Je traversai la rue, passai sous l’arceau de la barrière, montai l’escalier de pierre de la maison grise. J’étais convaincue que Florence en personne allait venir m’ouvrir, gantée de vieux gants et sécateur en main, ou bien que je verrais son visage éclairé de surprise derrière la vitre, au-dessus des fleurs de printemps. Elle aurait une exclamation : « Ma foi ! » et un rire trébuchant, avant de savoir de quoi il s’agissait.

Le vieux butler m’informa que Mrs K. était sortie, qu’elle rentrerait pour le déjeuner. Si je voulais l’attendre…

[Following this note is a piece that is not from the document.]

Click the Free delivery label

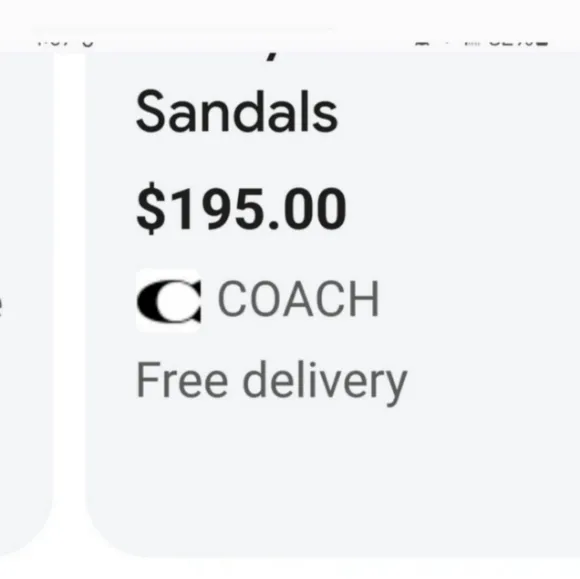coord(272,382)
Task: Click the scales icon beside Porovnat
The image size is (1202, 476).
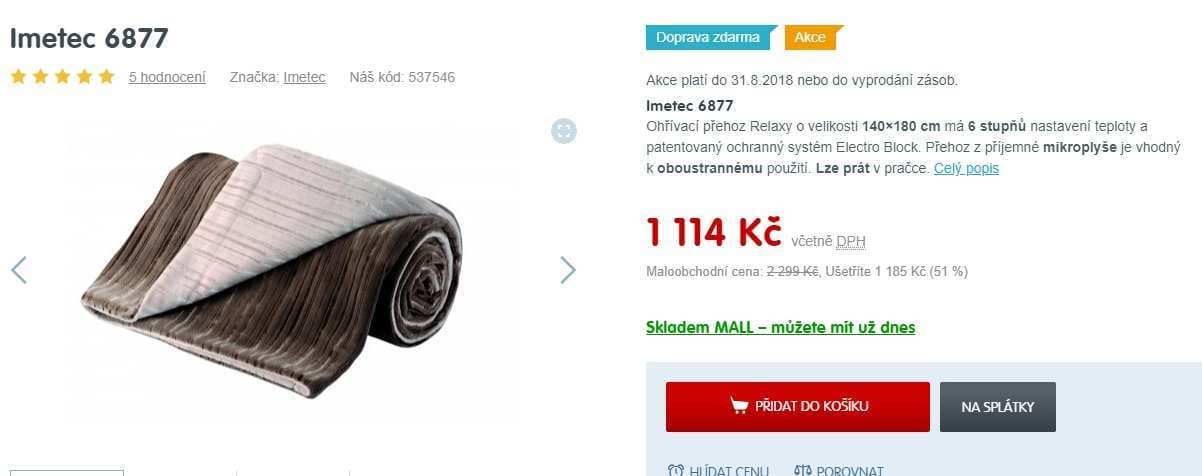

La fièvre qui me brûlait tout à l’heure à la pensée de Florence se refroidissait. Le lien entre elle et moi se rompait. Je sentis qu’elle ne serait jamais aussi vivante que durant le temps où j’accourais à elle en descendant la rue, portée par l’allégresse de l’eau délivrée.

Il m’eût fallu la revoir tout de suite, me rattacher à elle par le fil cuivré de sa voix, ne pas lui laisser le temps de se reprendre, et que surgît dans son regard une flamme d’intérêt vite consumée, vite refroidie, noyée sous les anciennes défaillances.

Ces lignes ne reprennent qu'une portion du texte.